Background to the DPA18
The DPA18 was enacted prior to Brexit when the UK was a Member State of the EU and it was designed to perform several roles. If we think of its primary role as implementing the EU Law Enforcement Directive it perhaps helps to figure it out.. Part 3 provides the data protection legal framework for law enforcement processing and part 4 for intelligence services. These areas are expressly excluded from both the EU and UK GDPR in Article 2(2)b and 2(2)c. So, unless you are law enforcement or intelligence organization, parts 3 and 4 of DPA18 will not apply to your processing activities.
Parts 1 and 2 of the DPA18 expand various aspects of the GDPR where Member States were given a degree of latitude, defining some concepts, creating additional criteria that must be complied with in certain circumstances, and providing exceptions to the GDPR.
Part 5 of the DPA18 establishes the role of the Information Commissioner, something that Article 51 of the EU GDPR required.
Relating the UK GDPR and the DPA18
The Outsourced DPO was recently asked a question by a commercial company about records of processing activities. They referred to section 61 of the DPA18 and wondered why the requirements of s61 were different to those in Article 30. They asked which one took precedence.
The answer is of course that s61 is in Part 3 of the DPA18; processing for law enforcement purposes and is therefore of no relevance to a commercial company. It is the UK GDPR that is applicable to commercial organisations, and the responsibilities of controllers and processors is set out in Article 30. But it’s easy to see why folks can get confused as Part 3 DPA18 is the only place where RoPAs are referred to at all.If you were to believe the DPA18 implemented the GDPR, one can see why you might search the DPA for information about RoPAs and end up at s61.

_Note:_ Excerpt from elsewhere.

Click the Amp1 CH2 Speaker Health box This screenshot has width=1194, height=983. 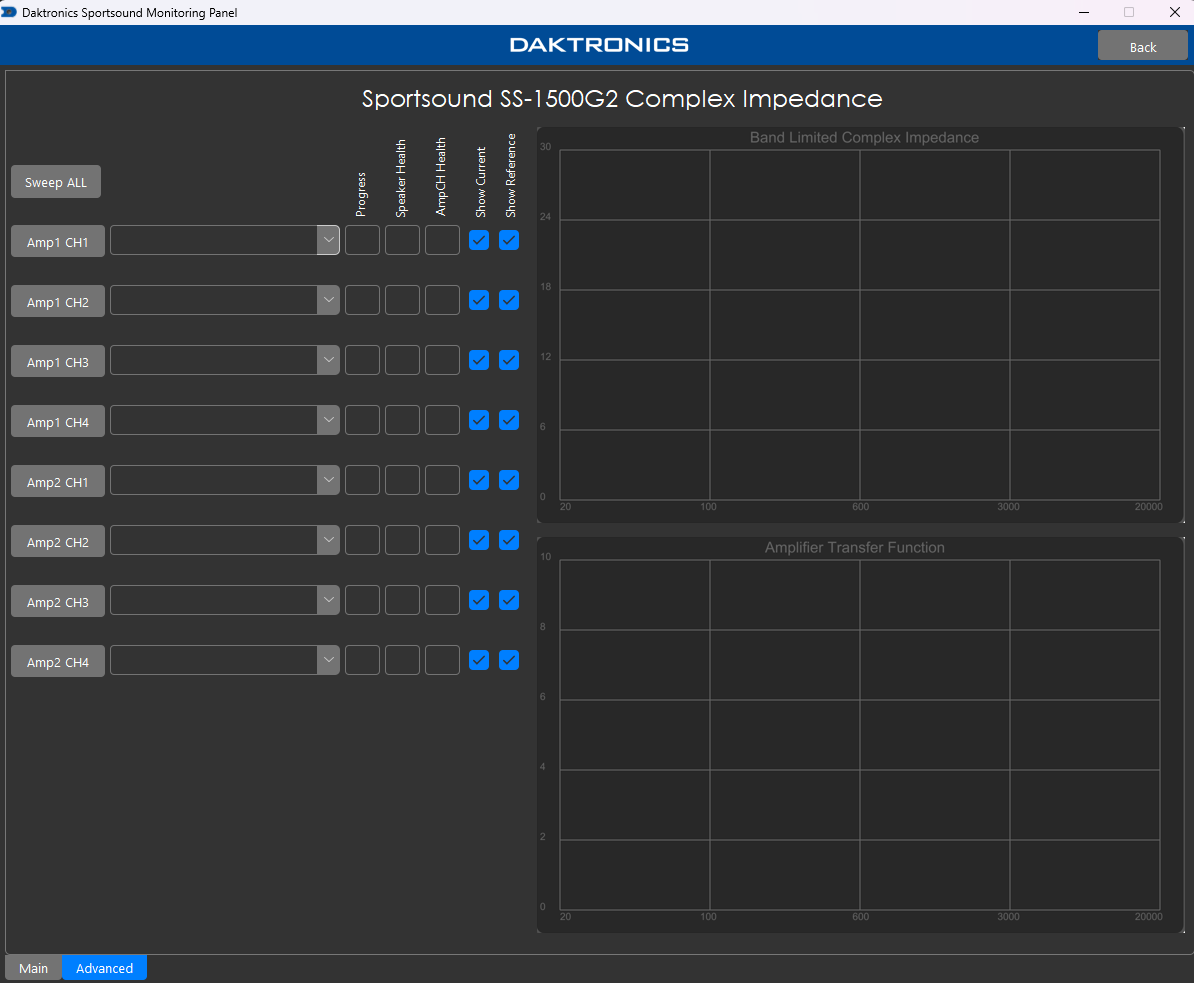point(402,300)
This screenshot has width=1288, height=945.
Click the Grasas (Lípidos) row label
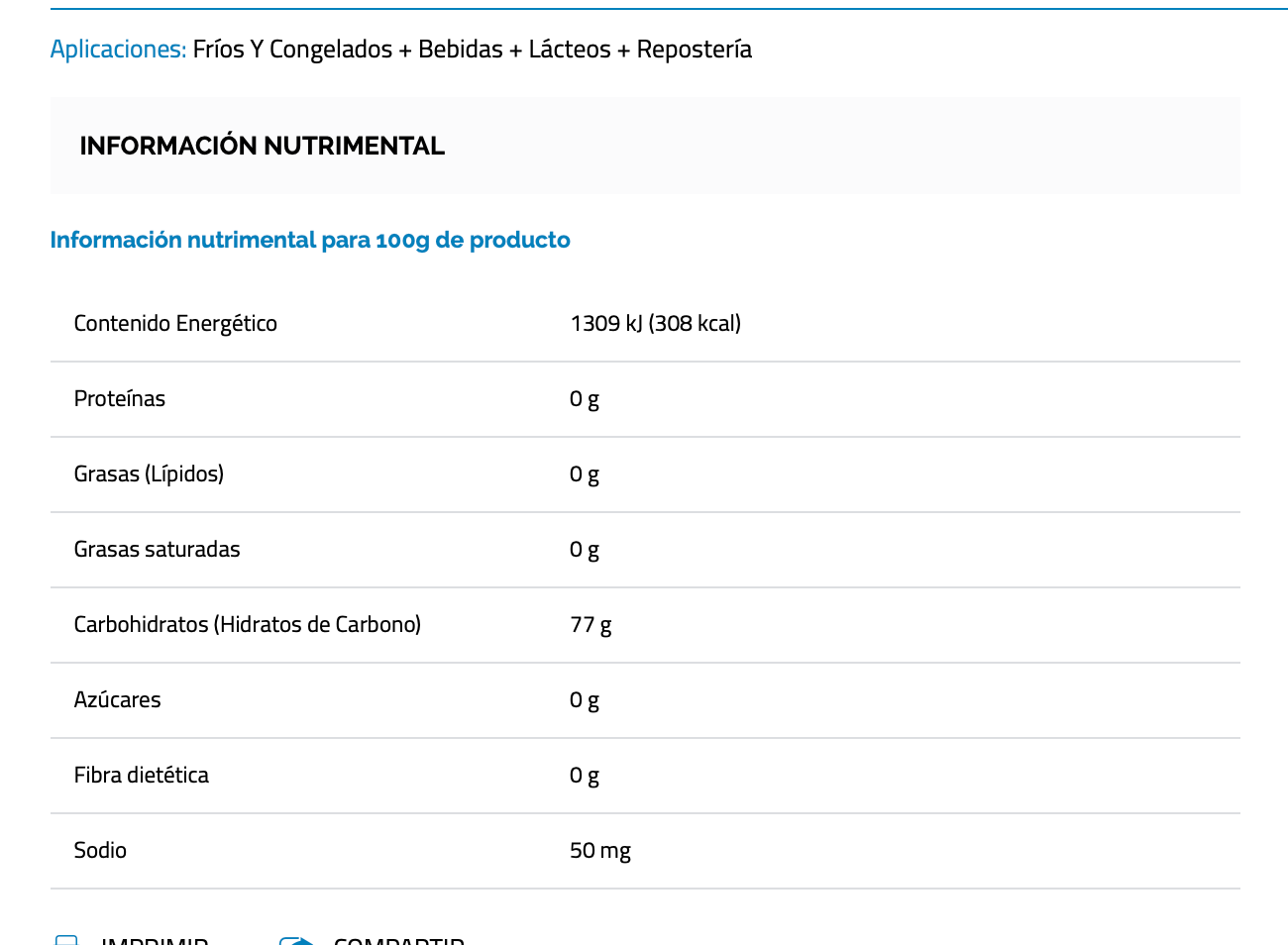point(149,474)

So how does one know that the UK GDPR is the statutory instrument setting out the legal framework for processing personal data from non-law enforcement agencies? To be honest, it is probably easier now working with the UK GDPR and Keeling revised DPA18, but this relationship has always been set out in section 1 subsections (2) and (3) which states, that, “most processing of personal data is subject to the UK GDPR” and “Part 2 supplements the UK GDPR”. There are a few other references too – but as a package of measures, they are easy to miss.
Mapping the UK GDPR and DPA18
Given the way in which the two pieces of legislation interrelate, the two do not directly map one on to the other. As mentioned previously, however, some sections of the DPA18 are concerned with the same topics as sections of the UK GDPR. In these circumstances, the DPA18 provides either clarity, further detail, or exceptions to the provision in UK GDPR. These are summarized below and graphically in the illustration..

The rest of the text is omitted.